- Arbeitsauftrag 1 -
Gib aus der Buchrezension den Abschnitt wörtlich wieder, der mit den Worten „So richtig der“ einsetzt und mit „anderen Label-Mitarbeitern zurechtzufinden.“ schließt.
- Arbeitsauftrag 2 -
Fasse den Absatz der Buchrezension, der mit „Und nicht zuletzt bleibt die Hauptperson“ beginnt, als kurze Aufzählung zusammen und behalte dabei seine wesentlichen Aussagen bei.

- Textauszug -
So richtig der Gedanke, den biederen, rein chronologischen Ablauf aufzulockern, gewesen sein mag: Abgesehen von manchen, gemeinsamen Erlebnissen von getrennt beschriebenen Band geschuldeten Doppelerzählungen, verliert sich der dem Aufstieg und der Expansion des Labels folgende Leser schnell im Dschungel der internationalen Musikbusiness-Verflechtungen. Hier wäre ein ähnlich ausführlicher Überblick, wie über Walterbachs Jugendjahre angebracht gewesen, sowie ein Personenverzeichnis, um sich im Dickicht aus Managern, Journalisten, A&R-Männern und anderen Label-Mitarbeitern zurechtzufinden.

Und nicht zuletzt bleibt die Hauptperson des Buches, Karl-Ulrich Walterbach, bis zuletzt unscharf: Gerühmt wird er für sein Engagement für den Untergrund, für das Vertrauen, das er jungen Musikern entgegenbrachte und -bringt, für seine Hingabe an die Musik. Auf der anderen Seite erscheint er als knallharter Geschäftsmann, der sich nicht viel um die Befindlichkeiten oder finanziellen Ansprüche seiner Künstler kümmerte, dafür aber eine Schwäche für teure Kunst entwickeln konnte. Nicht einmal der Musikgeschmack des facettenreichen Protagonisten lässt sich klar fassen: Ein ehemaliger Punk, der ein Faible für Power Metal entwickelt? Faszinierend -

FAZIT: Faszinierend ist dieses Buch am Ende des Tages doch, obwohl, oder gerade weil der ungewohnte Blickwinkel und die Verlagerung des tendenziellen Schwerpunkts von der Kunst aufs Geschäft mitunter auch die Schattenseiten und die nicht immer rund laufende Maschinerie hinter den Kulissen der Musik zeigen. Walterbach selbst erstrahlt schlussendlich in neutralem Dämmerlicht, seine im Nachwort formulierte, sehr negative Prognose, was die Entwicklung von Musik und insbesondere Metal in der Zukunft angeht, ist traurig, aber leider nachvollziehbar.

- Angaben zur Position von Bildschirmelementen -
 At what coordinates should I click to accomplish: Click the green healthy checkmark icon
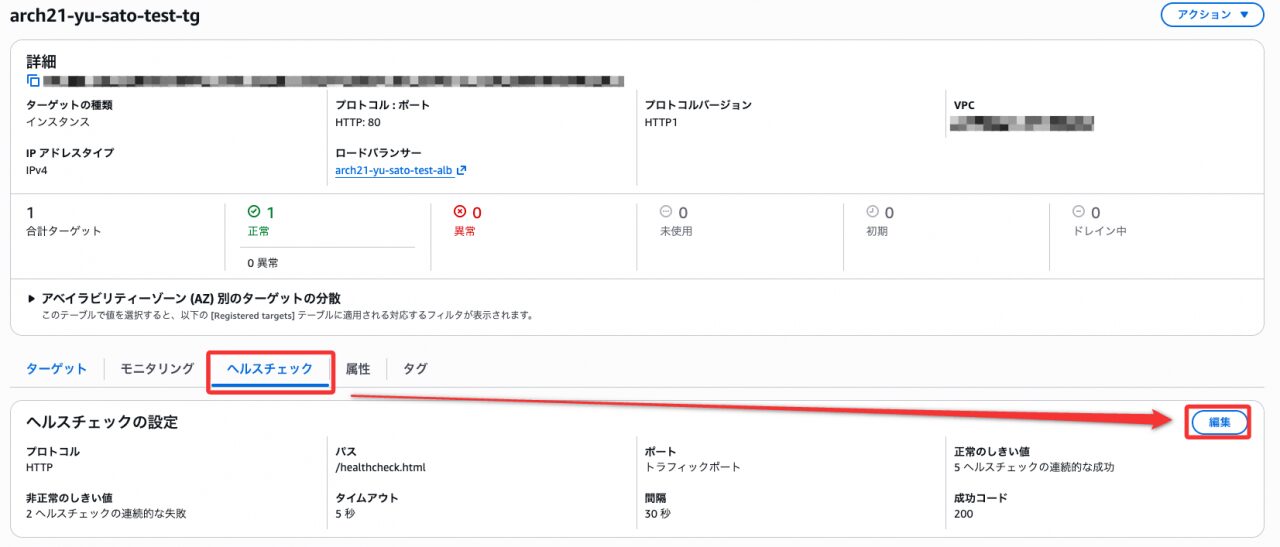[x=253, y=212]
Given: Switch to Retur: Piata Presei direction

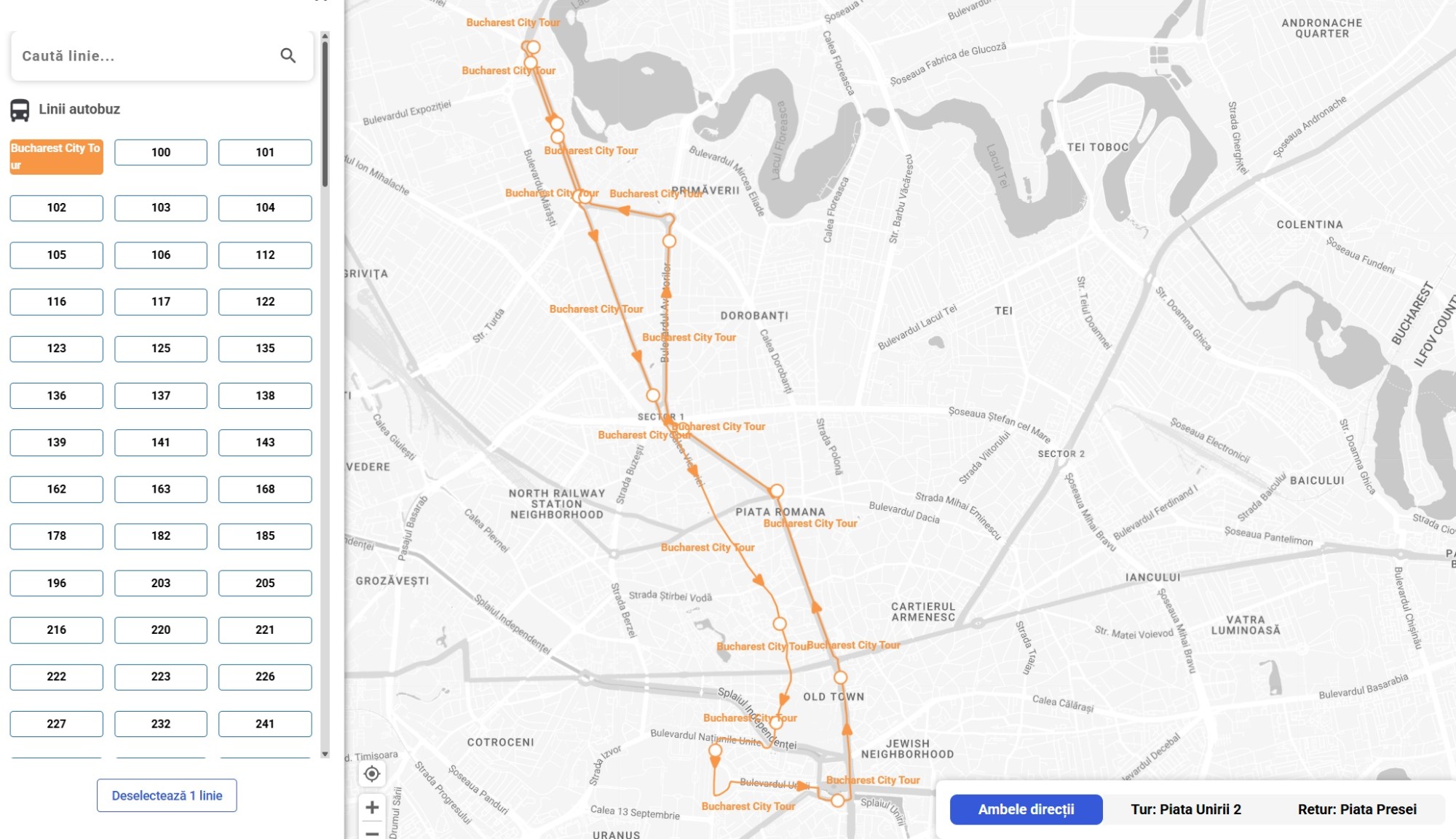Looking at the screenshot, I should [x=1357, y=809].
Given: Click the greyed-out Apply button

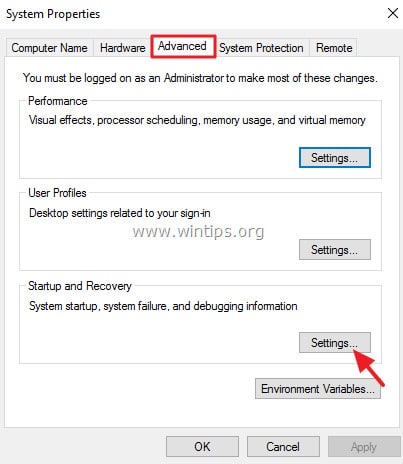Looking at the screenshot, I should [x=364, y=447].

- Vollständige Antwort 1 -
So richtig der Gedanke, den biederen, rein chronologischen Ablauf aufzulockern, gewesen sein mag: Abgesehen von manchen, gemeinsamen Erlebnissen von getrennt beschriebenen Band geschuldeten Doppelerzählungen, verliert sich der dem Aufstieg und der Expansion des Labels folgende Leser schnell im Dschungel der internationalen Musikbusiness-Verflechtungen. Hier wäre ein ähnlich ausführlicher Überblick, wie über Walterbachs Jugendjahre angebracht gewesen, sowie ein Personenverzeichnis, um sich im Dickicht aus Managern, Journalisten, A&R-Männern und anderen Label-Mitarbeitern zurechtzufinden.

- Vollständige Antwort 2 -
- Karl-Ulrich Walterbach, die Hauptperson des Buches, bleibt bis zuletzt unscharf.
- Gerühmt wird er für sein Engagement für den Untergrund, sein Vertrauen in junge Musiker und seine Hingabe an die Musik.
- Zugleich erscheint er als knallharter Geschäftsmann, der sich wenig um die Befindlichkeiten oder finanziellen Ansprüche seiner Künstler kümmerte, aber eine Schwäche für teure Kunst entwickeln konnte.
- Selbst sein Musikgeschmack lässt sich nicht klar fassen: Er ist ein ehemaliger Punk mit einem Faible für Power Metal.